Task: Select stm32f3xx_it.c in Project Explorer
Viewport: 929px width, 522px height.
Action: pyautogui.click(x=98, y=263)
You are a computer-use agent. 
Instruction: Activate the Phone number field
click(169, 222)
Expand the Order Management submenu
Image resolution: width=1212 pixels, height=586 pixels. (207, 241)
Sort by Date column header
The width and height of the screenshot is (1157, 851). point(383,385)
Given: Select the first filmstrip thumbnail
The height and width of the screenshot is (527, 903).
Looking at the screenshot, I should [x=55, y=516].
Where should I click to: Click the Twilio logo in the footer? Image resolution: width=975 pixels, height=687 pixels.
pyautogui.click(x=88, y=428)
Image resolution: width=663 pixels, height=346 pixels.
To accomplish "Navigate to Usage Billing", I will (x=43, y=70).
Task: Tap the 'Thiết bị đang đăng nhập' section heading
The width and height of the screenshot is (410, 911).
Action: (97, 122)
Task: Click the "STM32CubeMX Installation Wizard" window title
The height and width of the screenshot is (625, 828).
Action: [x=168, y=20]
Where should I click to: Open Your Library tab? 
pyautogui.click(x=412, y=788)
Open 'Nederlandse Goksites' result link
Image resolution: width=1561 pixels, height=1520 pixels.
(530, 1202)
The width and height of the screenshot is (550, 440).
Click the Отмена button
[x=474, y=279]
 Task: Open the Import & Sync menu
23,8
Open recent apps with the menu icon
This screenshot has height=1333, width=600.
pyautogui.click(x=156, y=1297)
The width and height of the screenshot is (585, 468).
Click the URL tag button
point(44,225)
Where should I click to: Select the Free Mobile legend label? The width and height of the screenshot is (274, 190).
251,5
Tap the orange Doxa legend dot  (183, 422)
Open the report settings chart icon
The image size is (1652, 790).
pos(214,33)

· · ·

§ WHAT YOU WILL DO
An exact, line-for-line copy is required: from the line containing "Open the report settings chart icon" through the final line of the listing above, both included, with nothing else.

§ WRITTEN ANSWER
Open the report settings chart icon
The image size is (1652, 790).
pos(214,33)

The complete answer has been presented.